No tiene nombre en la crónica de los vecinos: algunos lo llaman el cantor del lago, otros simplemente el hombre de la guitarra. Lo cierto es que cada noche aparece con su instrumento, se sienta en un banco solitario y deja que las melodías fluyan. A veces son tangos, otras veces zambas, otras canciones inventadas en el instante. Siempre hay un hilo común: la necesidad de nombrar la injusticia y convertirla en canto.

En sus letras hay hambre y desnutrición, la infancia que no come y el futuro que no llega. Están los migrantes que caminan de frontera en frontera, y los exiliados que añoran una tierra que ya no existe. Se oye también la súplica íntima del hombre abandonado: la amada que no perdona, el amor que se escapa y deja cicatrices invisibles. Cada estrofa es un mosaico del dolor humano, pero también una tentativa de esperanza.

La voz no siempre es afinada. A veces se quiebra, a veces se enciende. Pero en la quebradura hay verdad, y en la verdad, una belleza distinta. La gente que pasa lo escucha, a veces sin detenerse. Unos pocos se quedan, lo aplauden en silencio, le dejan una mirada cómplice. Él no espera monedas ni reconocimientos. Su paga es el eco del lago, el reflejo de las luces, la certeza íntima de haber cantado lo que otros callan.

Un hombre solo contra la noche, con la guitarra como escudo y las palabras como lanza.

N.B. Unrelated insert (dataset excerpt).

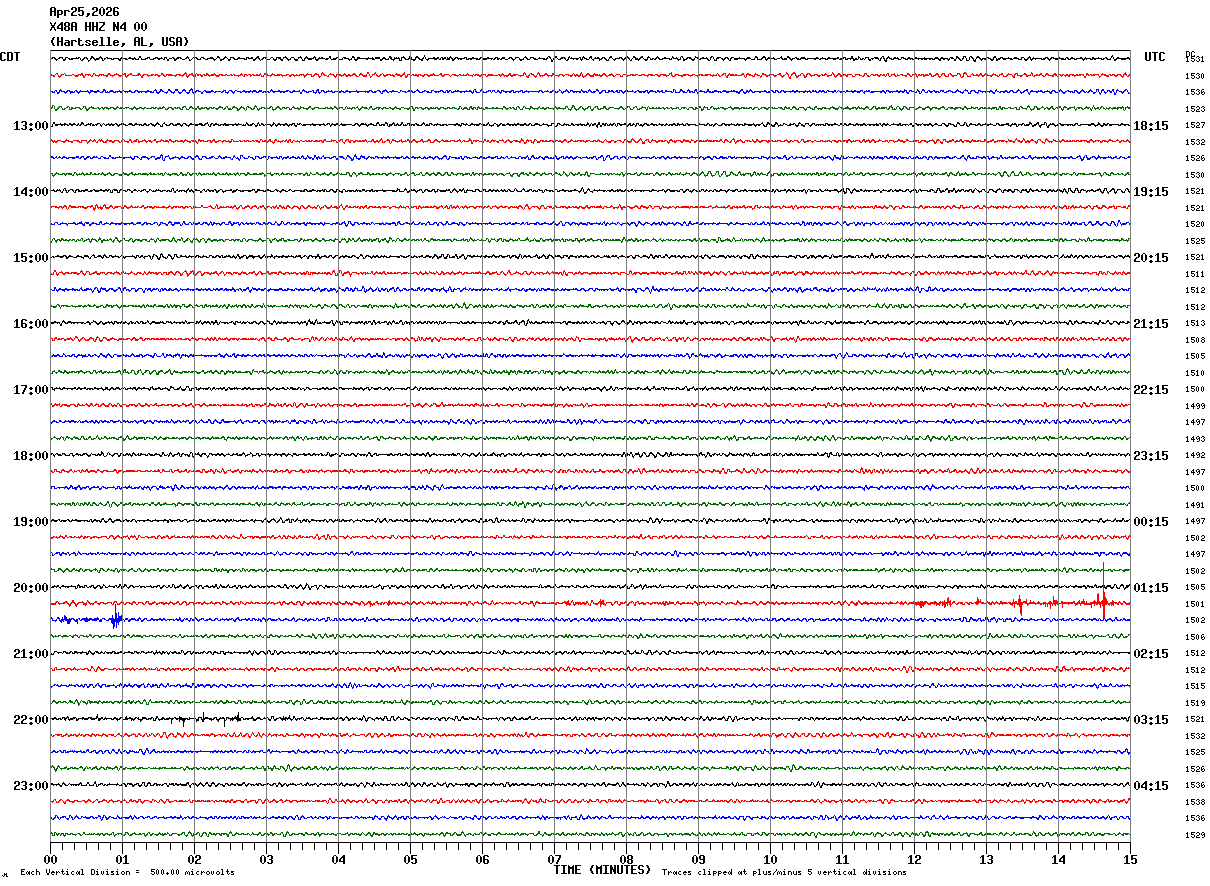Click the 04:15 UTC time label
Screen dimensions: 1210x886
(1150, 785)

Es, de algún modo, un cronista popular. No escribe en periódicos ni en libros, pero deja huella en la memoria de quienes lo oyen. Y su canto, aunque fugaz, se convierte en una manera de resistir a la intemperie de los tiempos.

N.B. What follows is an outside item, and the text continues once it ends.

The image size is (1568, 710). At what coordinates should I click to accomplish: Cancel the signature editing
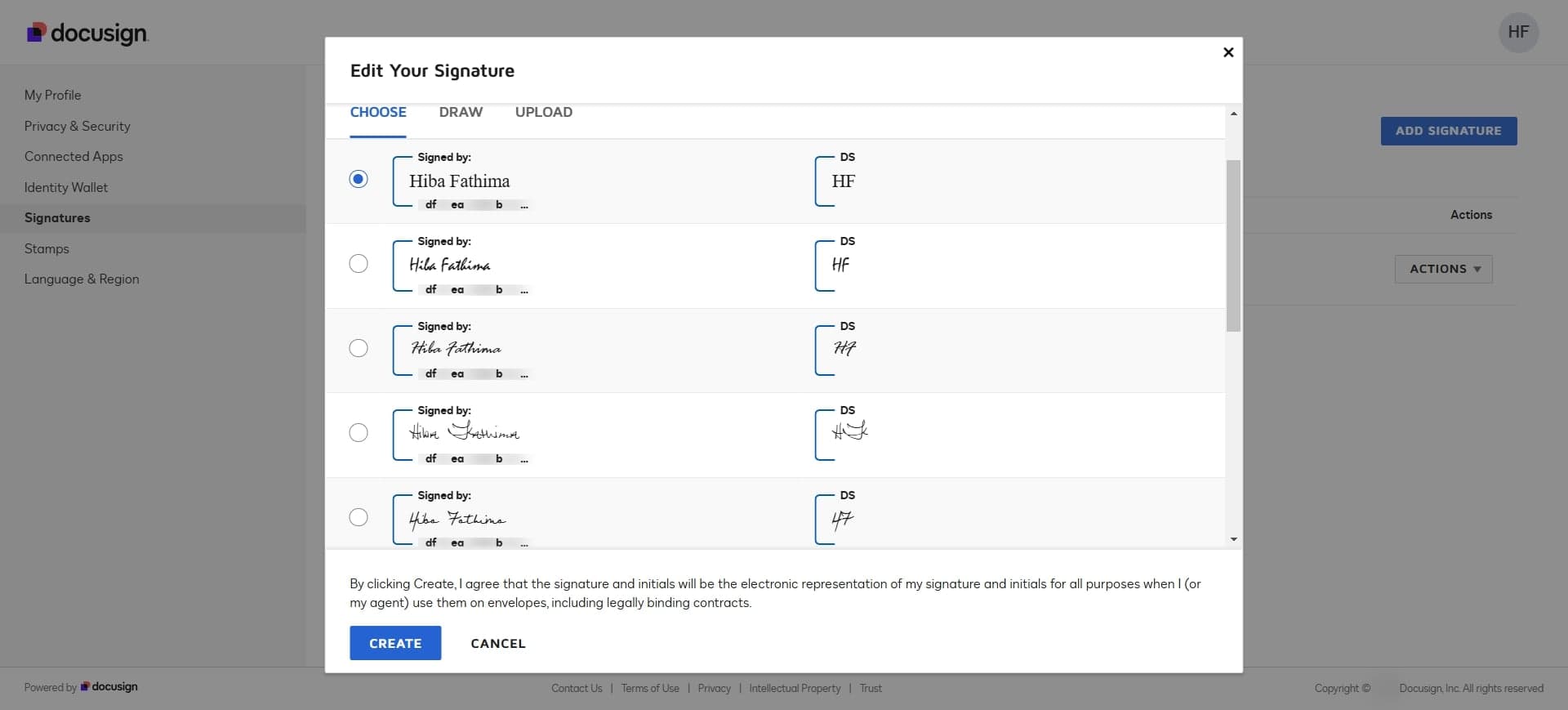pyautogui.click(x=497, y=643)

En un mundo donde abundan las penurias y las desigualdades, él elige cantar. Allí donde muchos callan, él levanta la voz. Su escenario no es un teatro ni una peña: es la calle, la noche, el lago. Sus espectadores no son multitudes: son los transeúntes, los faroles, el murmullo de las aguas. Y, según cree, la escucha atenta de la Madre Tránsito.

Quizás, en el fondo, su canto sea menos un espectáculo y más una plegaria. Una súplica hecha canción para que el hambre se alivie, para que los migrantes encuentren hogar, para que la amada perdone, para que el mundo, alguna vez, encuentre paz.

Cada noche, mientras la ciudad se duerme y el viento baja de las sierras, su voz vuelve a alzarse. Villa Carlos Paz ya lo sabe: hay un hombre que canta al borde del lago. Canta para redimir y no olvidar.